(Material for this task Opens)
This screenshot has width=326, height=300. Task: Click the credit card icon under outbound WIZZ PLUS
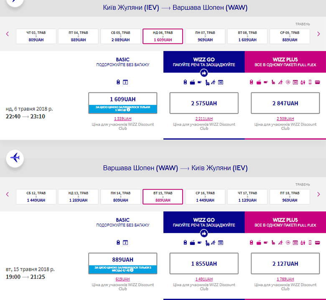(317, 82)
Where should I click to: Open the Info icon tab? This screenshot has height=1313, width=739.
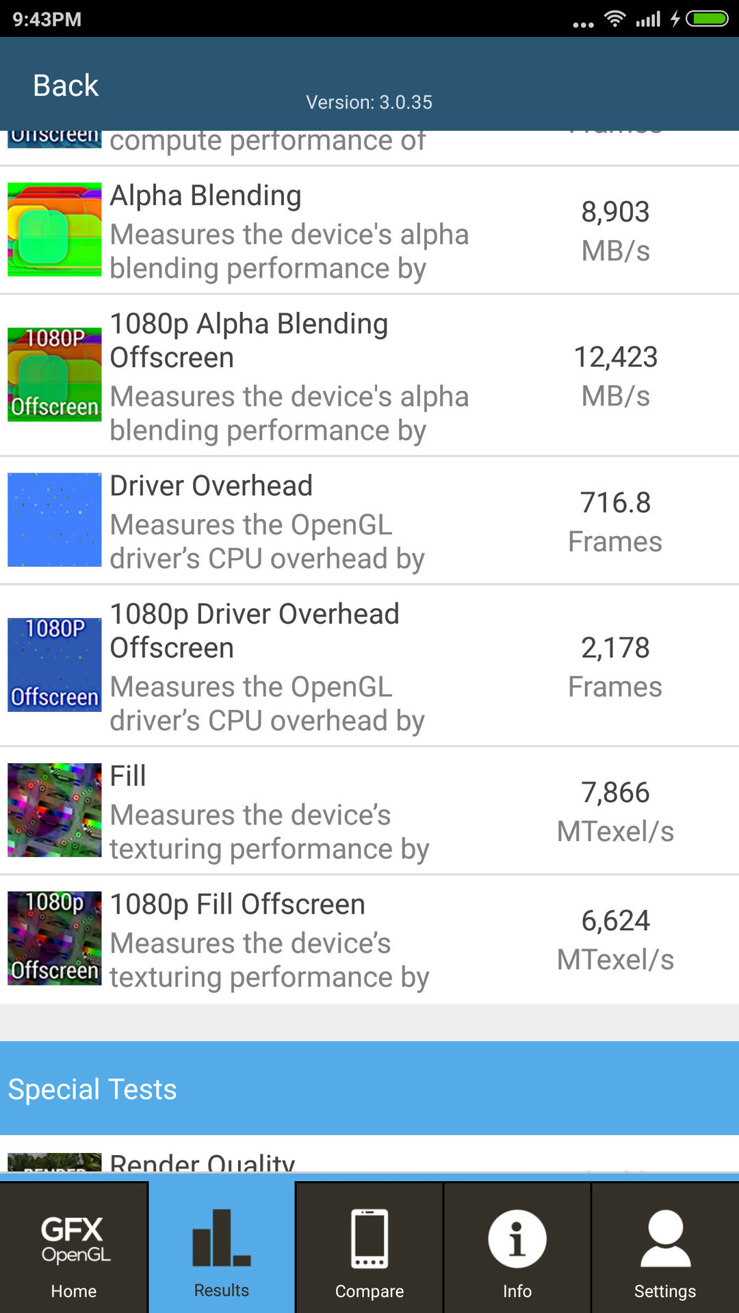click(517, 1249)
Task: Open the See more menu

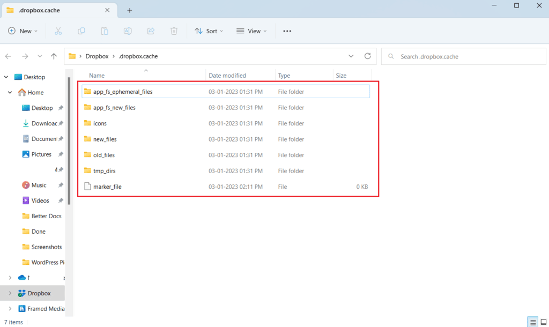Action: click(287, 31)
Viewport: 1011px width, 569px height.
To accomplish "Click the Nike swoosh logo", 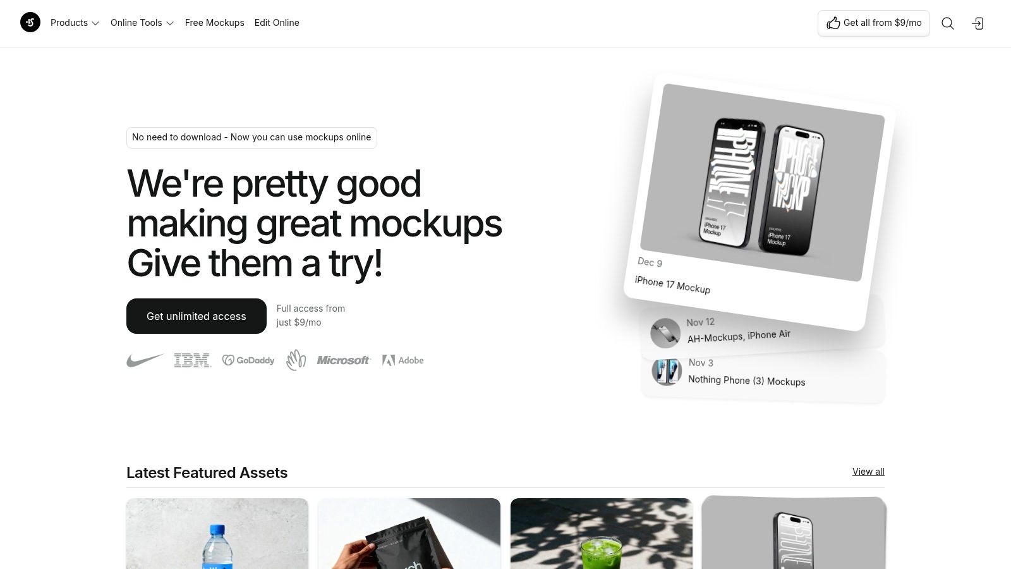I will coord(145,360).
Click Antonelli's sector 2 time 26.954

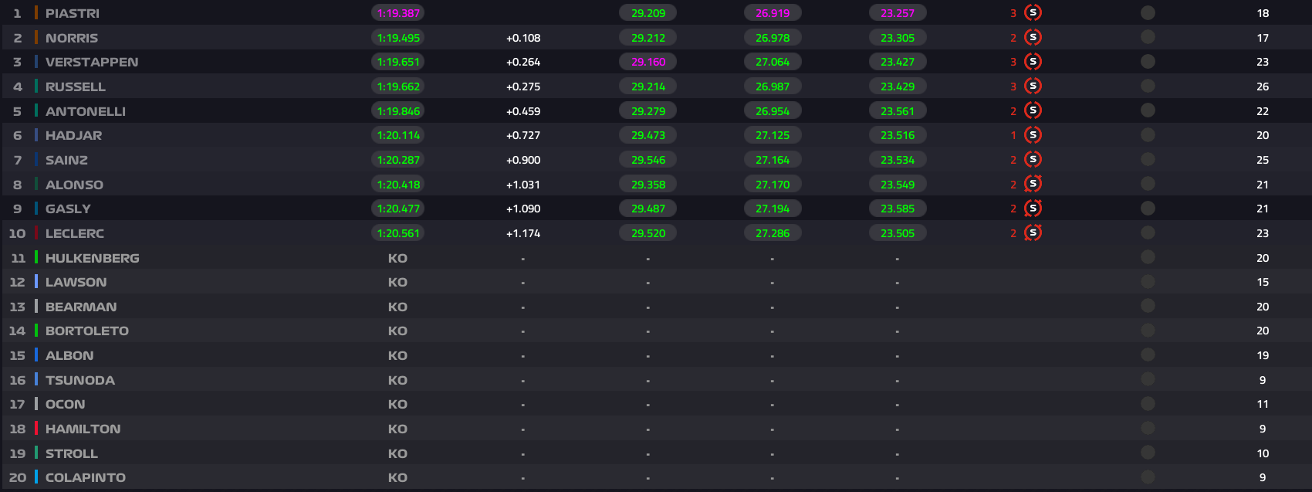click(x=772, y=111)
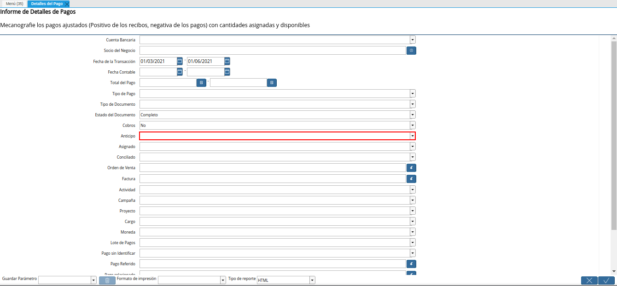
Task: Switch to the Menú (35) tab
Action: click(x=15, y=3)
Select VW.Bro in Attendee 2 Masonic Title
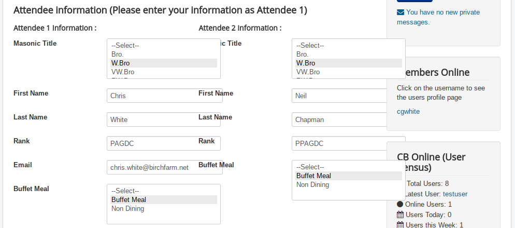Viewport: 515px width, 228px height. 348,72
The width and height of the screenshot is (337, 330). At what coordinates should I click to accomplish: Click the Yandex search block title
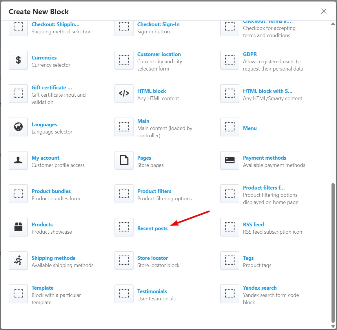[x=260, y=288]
(Material for this task Closes)
▶ What to produce:
Only the lines from the one holding "Select VW.Bro in Attendee 2 Masonic Title" through the end of the records belong in the answer, copied exactly and without pictures.

▶ Written answer:
Select VW.Bro in Attendee 2 Masonic Title
Viewport: 515px width, 228px height. 348,72
The width and height of the screenshot is (337, 330). At what coordinates should I click to accomplish: Click the Yandex search block title
[x=260, y=288]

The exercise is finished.